3.5.1     Incorrect Synonyms

Over time some synonyms have been added to Read Terms that have a different meaning from the preferred term. For example, one of the synonyms for ‘G30..’ is:

“G30..13 Cardiac rupture following myocardial infarction (MI)”

This is simply incorrect as it is a different condition from the Preferred Term. Use of such synonyms where their meaning is different from the preferred term should be avoided. Wherever possible use the Preferred Term.

3.6     Avoid changing meaning in free text

Users should never change the meaning of a Read Term with associated free text. For example, entering the code:

“G30..  Acute myocardial infarction”

and then appending a free text comment of ‘Absent’ or ‘Negative’.

The presence of the code ‘G30…’ in the patient’s record will effectively state they have had a Myocardial Infarction when viewed elsewhere or used for reporting and decision support.

3.7     Use the correct term in the hierarchy

It is essential that people adding clinical terms can understand their meaning in the context of the Read hierarchy. For example, entering the term ‘A98z. Gonorrhoea’ effectively states that the patient has had this condition. It should not be used as a proxy for a test for Gonorrhoea, thus appending free text of ‘Negative’ will not, in computer terms, indicate the intended meaning. A user entering a test result must understand where in the hierarchy to look in order to avoid this type of error. In this instance the correct term would be “4JQ8. Gonorrhoea test negative”.

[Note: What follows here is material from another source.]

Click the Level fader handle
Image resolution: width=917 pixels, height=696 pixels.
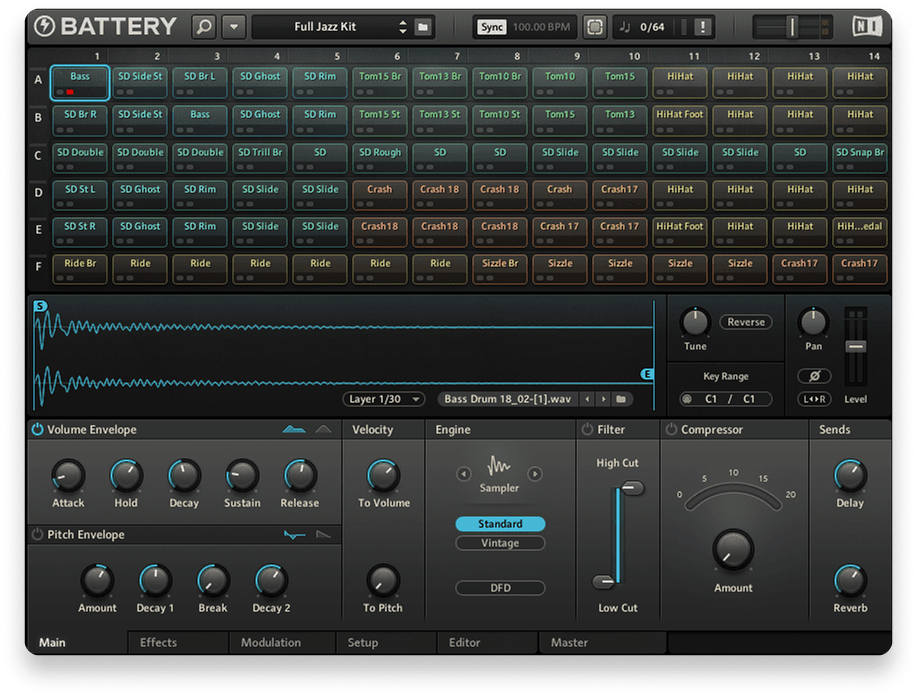[x=855, y=346]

3.8     Local codes in EMIS

Users of the EMIS clinical system may be aware of various “local codes” that exist on the system. Local codes are not Read Codes so cannot be reliably shared across different computer systems. In the PCS application the following may exist on the system

  • Codes of the form ‘EMISxxxxx’
  • Codes of the form ‘EGTONxxxx’

Both the above are the same on any EMIS system, but should not be used as there is usually a reasonably similar Read code or something that might be made to approximate.

  • Codes of the form ‘PCSDTnnnnn_ccc’ where ‘nnnnn’ is the EMIS CDB number of the site and ‘ccc’ is the code number:; these are used to represent items that came over from a previous clinical system and have not (yet) been mapped to an appropriate read code. This type of code has no meaning outside the originating site.

e.g. PCSDT19213_122 HbA1c date

  • Codes of the form ‘PCSnnnnnaac’ where ‘nnnnn’ is the EMIS CDB number of the site, ‘aa’ is the first 2 letters of the code description, and ‘c’ is a number; these are local codes consciously created by the practice. This type of code has no meaning outside the originating site.